– Nous avons eu des nouvelles de Max, dis-je à Walter.
– Max ?
– Un vieil ami de ma petite amie...
La tranche de rosbif ripa sous la lame du couteau de Keira et parcourut une distance non négligeable avant d'atterrir entre les jambes d'un serveur.
– Je n'avais pas très faim, dit-elle, j'ai pris mon petit déjeuner tard.
– C'est la lettre que je vous ai remise hier ? questionna Walter.
Keira avala une gorgée de bière de travers et toussa bruyamment.
– Mais continuez, continuez, faites comme si je n'étais pas là..., dit-elle en s'essuyant la bouche.
– Oui, c'est la lettre en question.
– Et elle a un rapport avec vos projets de voyage ? Vous allez loin ?
– Au nord de l'Écosse, dans les Shetland.
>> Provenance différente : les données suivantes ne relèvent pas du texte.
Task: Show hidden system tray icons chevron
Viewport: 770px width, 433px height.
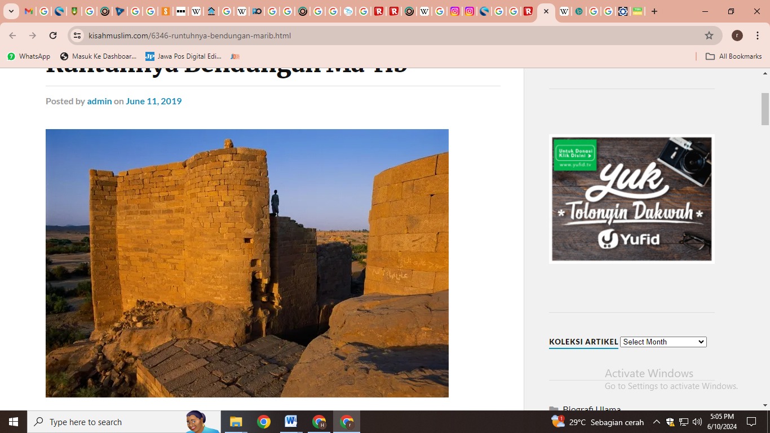Action: coord(656,422)
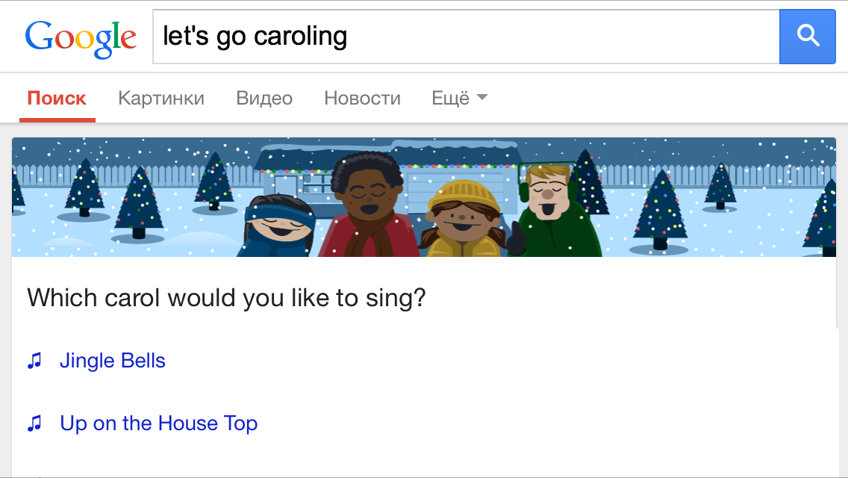This screenshot has width=848, height=478.
Task: Click the magnifying glass search icon
Action: pos(807,36)
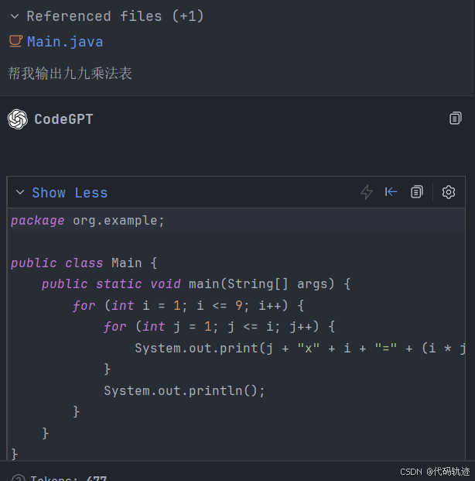Click the Show Less link
Viewport: 475px width, 481px height.
(70, 193)
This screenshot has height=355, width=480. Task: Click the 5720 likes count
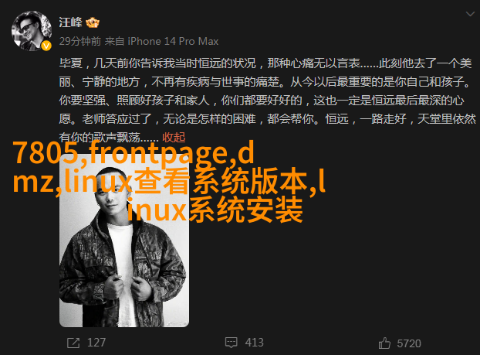pyautogui.click(x=409, y=343)
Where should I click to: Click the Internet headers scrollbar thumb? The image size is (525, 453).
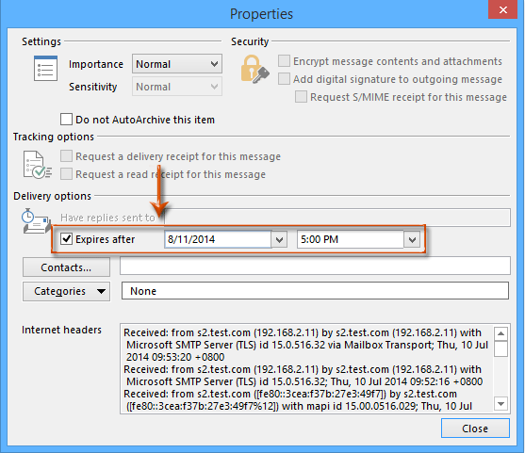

– Je connais très bien le coin, j'y passais mes vacances dans ma jeunesse, mon père nous emmenait en famille à Whalsay. C'est une terre aride, mais magnifique en été, il n'y fait jamais chaud, papa détestait la chaleur. L'hiver y est rude, mais papa adorait l'hiver, quoique nous n'y soyons jamais allés en cette saison. Sur quelle île vous rendez-vous ?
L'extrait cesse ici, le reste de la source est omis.